Na Switchu otrzymaliśmy jeszcze jedną wspaniałą opcję wyróżniającą. Multiplayer do 4 osób na jednej konsoli lub bezprzewodowo na na 4 konsolach połączonych bez internetu. Nie wymaga wtedy Nintendo Online – koniecznego do gry wieloosobowej przez internet. Zwłaszcza ciekawe jest rozwiązanie pozwalające grać na jednym ekranie wielu osobom. Diablo 3 korzysta z przycisków jakie normalnie zapewniają dwa joy-cony, czy Pro-Controller. Jeśli jednak grać będziemy jednym Joy-conem funkcje dodatkowych przycisków otrzymamy dzięki jednoczesnemu wciśnięciu gałki analogowej i odpowiedniego przycisku.
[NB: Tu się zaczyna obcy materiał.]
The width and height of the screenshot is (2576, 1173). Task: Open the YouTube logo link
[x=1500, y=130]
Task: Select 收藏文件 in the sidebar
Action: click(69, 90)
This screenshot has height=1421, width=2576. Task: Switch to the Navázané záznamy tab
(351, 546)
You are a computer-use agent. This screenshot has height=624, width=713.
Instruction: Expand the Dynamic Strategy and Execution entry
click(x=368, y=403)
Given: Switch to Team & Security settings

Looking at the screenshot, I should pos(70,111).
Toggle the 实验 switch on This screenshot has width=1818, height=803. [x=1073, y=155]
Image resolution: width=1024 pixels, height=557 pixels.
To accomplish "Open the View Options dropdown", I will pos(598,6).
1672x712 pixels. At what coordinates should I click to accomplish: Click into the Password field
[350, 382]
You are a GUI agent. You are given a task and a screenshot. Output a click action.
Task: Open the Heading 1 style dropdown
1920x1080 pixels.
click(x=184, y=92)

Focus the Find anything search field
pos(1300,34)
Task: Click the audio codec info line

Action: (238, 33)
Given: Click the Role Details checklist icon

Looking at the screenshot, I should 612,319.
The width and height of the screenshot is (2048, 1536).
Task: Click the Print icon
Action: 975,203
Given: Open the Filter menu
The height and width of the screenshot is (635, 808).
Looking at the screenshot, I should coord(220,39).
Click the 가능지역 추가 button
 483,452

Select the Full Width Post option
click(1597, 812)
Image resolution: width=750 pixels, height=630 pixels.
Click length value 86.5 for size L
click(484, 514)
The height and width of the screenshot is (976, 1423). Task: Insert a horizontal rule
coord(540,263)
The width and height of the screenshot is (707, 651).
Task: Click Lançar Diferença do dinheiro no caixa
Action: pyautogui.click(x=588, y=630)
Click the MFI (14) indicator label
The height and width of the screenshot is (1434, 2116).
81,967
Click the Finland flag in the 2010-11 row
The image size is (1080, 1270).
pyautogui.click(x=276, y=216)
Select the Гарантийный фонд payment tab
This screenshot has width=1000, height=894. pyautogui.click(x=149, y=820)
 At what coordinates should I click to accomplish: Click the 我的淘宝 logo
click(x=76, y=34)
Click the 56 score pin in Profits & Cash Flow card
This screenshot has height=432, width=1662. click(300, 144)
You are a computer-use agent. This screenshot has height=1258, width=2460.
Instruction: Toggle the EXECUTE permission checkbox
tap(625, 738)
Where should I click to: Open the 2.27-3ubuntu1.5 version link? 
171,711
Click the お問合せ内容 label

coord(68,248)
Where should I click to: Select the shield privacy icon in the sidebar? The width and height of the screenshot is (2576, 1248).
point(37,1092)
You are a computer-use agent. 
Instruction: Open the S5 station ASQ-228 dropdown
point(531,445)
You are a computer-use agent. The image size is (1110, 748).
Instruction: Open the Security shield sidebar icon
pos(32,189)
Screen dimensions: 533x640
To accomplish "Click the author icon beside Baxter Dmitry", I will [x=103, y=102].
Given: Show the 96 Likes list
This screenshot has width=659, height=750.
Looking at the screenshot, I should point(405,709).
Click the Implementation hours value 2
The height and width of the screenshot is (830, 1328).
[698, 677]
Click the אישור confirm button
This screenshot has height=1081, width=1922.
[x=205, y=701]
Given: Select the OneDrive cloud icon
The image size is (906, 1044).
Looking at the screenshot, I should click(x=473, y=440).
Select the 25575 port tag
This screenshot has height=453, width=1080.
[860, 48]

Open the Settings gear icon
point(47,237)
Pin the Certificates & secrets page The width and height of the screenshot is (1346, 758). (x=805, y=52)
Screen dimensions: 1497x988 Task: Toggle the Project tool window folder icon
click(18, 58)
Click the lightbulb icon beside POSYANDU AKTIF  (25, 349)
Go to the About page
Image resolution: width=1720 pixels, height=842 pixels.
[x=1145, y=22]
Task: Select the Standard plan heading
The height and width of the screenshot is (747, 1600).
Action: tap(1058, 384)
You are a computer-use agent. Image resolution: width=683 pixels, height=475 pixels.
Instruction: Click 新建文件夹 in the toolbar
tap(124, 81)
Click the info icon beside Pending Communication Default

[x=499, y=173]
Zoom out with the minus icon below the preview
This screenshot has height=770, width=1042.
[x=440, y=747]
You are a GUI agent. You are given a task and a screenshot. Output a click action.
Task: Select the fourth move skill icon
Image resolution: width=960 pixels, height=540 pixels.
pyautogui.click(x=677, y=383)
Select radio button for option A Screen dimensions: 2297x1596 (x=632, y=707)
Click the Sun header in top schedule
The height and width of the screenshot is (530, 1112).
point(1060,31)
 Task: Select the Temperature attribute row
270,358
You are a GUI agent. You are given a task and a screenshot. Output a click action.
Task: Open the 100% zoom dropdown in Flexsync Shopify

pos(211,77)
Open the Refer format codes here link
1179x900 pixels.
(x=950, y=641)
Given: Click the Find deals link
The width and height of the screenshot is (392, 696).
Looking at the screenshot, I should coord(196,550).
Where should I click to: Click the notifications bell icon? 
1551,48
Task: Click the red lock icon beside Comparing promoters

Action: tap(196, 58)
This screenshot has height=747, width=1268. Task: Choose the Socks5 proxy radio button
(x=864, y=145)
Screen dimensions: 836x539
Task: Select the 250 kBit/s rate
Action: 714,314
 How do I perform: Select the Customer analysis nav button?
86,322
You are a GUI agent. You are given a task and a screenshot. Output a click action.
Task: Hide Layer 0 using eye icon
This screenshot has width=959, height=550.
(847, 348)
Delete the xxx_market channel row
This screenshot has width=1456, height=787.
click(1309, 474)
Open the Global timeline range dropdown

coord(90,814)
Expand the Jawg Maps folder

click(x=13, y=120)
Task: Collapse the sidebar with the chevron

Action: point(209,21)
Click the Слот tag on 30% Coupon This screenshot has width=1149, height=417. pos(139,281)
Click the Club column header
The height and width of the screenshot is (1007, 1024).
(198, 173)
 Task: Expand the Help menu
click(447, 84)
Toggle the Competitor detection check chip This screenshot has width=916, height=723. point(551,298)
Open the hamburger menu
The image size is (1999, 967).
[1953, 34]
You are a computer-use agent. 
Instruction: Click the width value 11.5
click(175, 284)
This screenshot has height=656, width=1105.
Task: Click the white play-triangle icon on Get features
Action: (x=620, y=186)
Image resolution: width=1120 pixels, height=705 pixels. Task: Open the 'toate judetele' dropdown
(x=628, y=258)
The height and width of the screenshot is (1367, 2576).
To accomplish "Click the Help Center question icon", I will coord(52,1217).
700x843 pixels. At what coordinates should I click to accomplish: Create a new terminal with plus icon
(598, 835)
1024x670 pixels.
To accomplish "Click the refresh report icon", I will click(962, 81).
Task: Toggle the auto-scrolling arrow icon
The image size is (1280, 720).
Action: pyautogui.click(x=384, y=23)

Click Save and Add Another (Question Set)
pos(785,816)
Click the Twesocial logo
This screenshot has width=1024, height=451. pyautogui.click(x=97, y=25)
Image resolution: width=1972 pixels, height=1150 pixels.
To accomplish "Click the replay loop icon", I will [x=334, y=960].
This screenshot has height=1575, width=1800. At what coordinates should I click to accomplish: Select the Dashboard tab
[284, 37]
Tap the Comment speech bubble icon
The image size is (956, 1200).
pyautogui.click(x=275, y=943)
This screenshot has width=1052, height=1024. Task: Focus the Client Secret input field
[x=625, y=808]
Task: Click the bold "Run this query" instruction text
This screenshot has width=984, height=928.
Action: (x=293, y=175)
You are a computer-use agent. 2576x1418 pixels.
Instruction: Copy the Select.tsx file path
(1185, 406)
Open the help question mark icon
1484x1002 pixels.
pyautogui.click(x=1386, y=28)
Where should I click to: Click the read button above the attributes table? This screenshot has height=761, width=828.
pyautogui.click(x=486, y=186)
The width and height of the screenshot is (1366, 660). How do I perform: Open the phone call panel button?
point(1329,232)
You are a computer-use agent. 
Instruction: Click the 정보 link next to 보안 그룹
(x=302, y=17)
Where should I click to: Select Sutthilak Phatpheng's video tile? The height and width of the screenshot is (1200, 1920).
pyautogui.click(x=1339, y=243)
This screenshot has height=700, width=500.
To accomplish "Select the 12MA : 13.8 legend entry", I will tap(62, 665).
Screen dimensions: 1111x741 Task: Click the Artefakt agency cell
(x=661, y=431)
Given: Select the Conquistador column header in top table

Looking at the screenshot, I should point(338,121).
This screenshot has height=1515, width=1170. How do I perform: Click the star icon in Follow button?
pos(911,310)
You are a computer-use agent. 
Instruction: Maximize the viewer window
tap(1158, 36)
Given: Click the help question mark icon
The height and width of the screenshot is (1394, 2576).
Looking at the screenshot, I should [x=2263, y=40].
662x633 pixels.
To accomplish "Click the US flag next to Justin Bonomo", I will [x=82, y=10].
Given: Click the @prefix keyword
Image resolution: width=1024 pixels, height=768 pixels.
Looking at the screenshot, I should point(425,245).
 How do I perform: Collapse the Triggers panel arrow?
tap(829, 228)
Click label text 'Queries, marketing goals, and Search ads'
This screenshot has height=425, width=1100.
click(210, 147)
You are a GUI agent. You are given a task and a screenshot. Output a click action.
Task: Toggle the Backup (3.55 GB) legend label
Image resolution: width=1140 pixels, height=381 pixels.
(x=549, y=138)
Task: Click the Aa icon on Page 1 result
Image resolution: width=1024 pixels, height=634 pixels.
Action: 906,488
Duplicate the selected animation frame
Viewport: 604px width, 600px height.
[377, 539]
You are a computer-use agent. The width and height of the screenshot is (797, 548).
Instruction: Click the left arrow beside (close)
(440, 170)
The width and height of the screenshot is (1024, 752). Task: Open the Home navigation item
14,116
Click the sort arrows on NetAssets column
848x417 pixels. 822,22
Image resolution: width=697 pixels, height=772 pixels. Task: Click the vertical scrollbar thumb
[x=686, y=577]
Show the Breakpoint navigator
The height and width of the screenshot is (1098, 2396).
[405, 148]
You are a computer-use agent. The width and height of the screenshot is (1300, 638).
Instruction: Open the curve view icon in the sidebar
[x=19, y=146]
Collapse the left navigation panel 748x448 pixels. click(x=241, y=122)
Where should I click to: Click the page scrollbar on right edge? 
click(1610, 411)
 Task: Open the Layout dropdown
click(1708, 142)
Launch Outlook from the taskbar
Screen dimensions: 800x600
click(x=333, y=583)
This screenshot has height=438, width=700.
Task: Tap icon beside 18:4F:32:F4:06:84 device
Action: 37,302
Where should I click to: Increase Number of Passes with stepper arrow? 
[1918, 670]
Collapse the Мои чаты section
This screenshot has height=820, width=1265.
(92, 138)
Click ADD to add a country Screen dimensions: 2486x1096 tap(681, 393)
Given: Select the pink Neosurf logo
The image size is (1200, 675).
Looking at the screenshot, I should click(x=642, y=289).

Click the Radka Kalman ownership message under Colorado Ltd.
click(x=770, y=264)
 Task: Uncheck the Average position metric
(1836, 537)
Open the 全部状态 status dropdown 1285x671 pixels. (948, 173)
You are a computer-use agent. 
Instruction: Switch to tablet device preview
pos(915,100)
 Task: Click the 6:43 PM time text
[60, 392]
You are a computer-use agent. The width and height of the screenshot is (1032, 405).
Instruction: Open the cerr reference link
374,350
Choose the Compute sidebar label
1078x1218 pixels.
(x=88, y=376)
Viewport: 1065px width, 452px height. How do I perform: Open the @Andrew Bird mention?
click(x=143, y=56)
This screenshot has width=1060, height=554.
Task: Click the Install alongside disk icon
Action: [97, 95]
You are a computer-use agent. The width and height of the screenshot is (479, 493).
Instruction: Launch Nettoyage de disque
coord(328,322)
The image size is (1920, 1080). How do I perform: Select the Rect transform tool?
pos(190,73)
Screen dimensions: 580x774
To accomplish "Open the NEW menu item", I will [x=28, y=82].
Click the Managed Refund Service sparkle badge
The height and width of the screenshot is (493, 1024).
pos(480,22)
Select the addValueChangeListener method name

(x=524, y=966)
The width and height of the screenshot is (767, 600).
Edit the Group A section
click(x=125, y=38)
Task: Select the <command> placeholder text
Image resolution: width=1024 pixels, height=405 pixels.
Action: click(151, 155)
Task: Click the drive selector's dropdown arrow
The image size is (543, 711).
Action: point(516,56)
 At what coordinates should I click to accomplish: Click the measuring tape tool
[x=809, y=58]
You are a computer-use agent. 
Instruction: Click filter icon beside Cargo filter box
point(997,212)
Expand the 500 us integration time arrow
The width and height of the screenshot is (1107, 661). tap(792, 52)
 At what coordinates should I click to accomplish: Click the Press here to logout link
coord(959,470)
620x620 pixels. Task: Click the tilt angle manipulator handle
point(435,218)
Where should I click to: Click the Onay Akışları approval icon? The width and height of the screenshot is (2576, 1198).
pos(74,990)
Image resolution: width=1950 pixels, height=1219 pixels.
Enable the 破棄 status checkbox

Ale co z brakującym prawym joystickiem odpowiedzialnym za przetaczanie (unik)? Funkcję tę przejmie czujnik ruchu Joy-cona. Aby się przetoczyć będzie trzeba potrząsnąć kontrolerem. Choć brzmi to niewygodnie to jednak po krótkim treningu pozwala na akceptowalną wygodę gry i trzeba przyznać jest bardzo kreatywnym sposobem na obejście ograniczeń gdy na tak małym kontrolerze.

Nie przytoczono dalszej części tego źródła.